While it is true such state could be managed in a Git repository, the idea of configuration management by pull request is overly simplistic. There are both low-level (implementation-centric) and high-level (application-centric) variables; in other words, it is common to have one or more layers of abstraction running on top of the base software. In the limit, it may even be an end-user (e.g., an enterprise user in Aether) who wants to change this state, which implies fine-grained access control is likely a requirement. None of this disqualifies GitOps as a way to manage such state, but it does raise the possibility that not all state is created equal—that there is a range of configuration state variables being accessed at different times by different people with different skill sets, and most importantly, needing different levels of privilege.

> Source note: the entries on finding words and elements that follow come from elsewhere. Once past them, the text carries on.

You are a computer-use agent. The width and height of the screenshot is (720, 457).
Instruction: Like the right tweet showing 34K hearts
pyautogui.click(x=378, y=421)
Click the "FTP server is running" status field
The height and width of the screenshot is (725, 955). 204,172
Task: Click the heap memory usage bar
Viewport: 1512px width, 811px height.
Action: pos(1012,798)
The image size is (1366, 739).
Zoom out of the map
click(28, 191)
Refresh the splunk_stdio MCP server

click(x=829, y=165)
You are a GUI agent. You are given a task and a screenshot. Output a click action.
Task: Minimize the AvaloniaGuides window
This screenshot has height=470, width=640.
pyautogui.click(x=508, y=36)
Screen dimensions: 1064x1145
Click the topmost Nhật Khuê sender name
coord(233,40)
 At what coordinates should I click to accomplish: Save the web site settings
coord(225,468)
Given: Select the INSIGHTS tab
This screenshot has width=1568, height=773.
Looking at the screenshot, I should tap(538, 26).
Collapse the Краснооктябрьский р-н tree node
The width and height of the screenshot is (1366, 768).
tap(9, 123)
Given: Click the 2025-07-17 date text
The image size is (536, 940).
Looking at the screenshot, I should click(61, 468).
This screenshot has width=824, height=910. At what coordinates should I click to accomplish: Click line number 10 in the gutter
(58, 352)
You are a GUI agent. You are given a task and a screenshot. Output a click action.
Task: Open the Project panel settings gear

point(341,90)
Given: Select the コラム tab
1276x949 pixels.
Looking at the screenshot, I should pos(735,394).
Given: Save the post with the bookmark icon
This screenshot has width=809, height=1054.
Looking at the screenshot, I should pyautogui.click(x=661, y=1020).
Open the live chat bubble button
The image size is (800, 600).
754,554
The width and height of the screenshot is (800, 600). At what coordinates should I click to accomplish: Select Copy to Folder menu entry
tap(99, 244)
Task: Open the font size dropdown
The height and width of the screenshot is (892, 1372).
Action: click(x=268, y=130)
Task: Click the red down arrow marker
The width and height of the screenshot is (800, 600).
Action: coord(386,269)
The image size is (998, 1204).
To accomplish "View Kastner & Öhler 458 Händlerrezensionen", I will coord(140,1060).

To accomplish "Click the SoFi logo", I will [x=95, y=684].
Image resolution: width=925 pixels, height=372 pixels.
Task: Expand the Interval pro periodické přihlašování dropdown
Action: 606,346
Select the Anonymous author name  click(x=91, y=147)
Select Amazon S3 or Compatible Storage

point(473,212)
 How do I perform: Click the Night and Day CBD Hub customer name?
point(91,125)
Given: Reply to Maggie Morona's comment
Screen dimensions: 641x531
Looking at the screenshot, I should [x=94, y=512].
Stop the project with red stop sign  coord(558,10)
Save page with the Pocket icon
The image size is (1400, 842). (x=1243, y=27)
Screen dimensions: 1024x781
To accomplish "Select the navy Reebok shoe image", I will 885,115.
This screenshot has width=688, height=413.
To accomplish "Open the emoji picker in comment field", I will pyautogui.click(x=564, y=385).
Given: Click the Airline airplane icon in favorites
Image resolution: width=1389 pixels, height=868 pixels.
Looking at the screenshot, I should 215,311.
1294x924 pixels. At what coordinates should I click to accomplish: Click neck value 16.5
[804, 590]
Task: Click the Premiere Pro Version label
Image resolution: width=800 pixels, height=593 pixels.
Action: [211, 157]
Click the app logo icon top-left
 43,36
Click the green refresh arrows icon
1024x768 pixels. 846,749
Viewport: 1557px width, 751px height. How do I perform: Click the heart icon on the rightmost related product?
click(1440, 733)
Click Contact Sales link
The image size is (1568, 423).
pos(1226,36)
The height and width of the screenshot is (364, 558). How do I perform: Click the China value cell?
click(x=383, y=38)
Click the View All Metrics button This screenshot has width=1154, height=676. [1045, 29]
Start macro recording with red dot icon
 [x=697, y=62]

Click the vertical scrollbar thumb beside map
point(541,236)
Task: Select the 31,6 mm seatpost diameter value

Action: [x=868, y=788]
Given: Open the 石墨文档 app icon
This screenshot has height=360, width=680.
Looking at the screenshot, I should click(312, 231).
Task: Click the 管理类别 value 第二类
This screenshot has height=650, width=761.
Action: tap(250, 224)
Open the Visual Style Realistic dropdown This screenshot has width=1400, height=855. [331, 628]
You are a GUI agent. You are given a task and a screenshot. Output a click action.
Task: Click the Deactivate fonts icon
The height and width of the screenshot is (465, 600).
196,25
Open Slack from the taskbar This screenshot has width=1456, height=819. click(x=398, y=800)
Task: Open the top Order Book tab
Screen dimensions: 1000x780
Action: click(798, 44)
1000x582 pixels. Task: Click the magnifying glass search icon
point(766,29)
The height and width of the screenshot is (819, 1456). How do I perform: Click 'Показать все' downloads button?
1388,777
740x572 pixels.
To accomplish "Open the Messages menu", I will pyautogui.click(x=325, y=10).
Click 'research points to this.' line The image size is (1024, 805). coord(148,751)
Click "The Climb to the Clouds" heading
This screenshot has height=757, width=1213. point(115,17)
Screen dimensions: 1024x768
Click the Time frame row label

The second consideration has to do with where configuration state originates. For example, consider the addresses assigned to the servers assembled in a cluster, which might originate in an organization’s inventory system. Or in another example specific to Aether, it is necessary to call a remote Spectrum Access Service (SAS) to learn how to configure the radio settings for the small cells that have been deployed. Naively, you might think that’s a variable you could pull out of a YAML file stored in a Git repository. In general, systems often have to deal with multiple—sometimes external—sources of configuration state, and knowing which copy is authoritative and which is derivative is inherently problematic. There is no single right answer, but situations like this raise the possibility that the authoritative copy of configuration state needs to be maintained apart from any single use of that state.

The third consideration is how frequently this state changes, and hence, potentially triggers restarting or possibly even re-deploying a set of containers. Doing so certainly makes sense for “set once” configuration parameters, but what about “runtime settable” control variables? What is the most cost-effective way to update system parameters that have the potential to change frequently? Again, this raises the possibility that not all state is created equal, and that there is a continuum of configuration state variables.

These three considerations point to there being a distinction between build-time configuration state and runtime control state, the topic of the next chapter. We emphasize, however, that the question of how to manage such state does not have a single correct answer; drawing a crisp line between “configuration” and “control” is notoriously difficult. Both the repo-based mechanism championed by GitOps and runtime control alternatives described in the next chapter provide value, and it is a question of which is the better match for any given piece of information that needs to be maintained for a cloud to operate properly.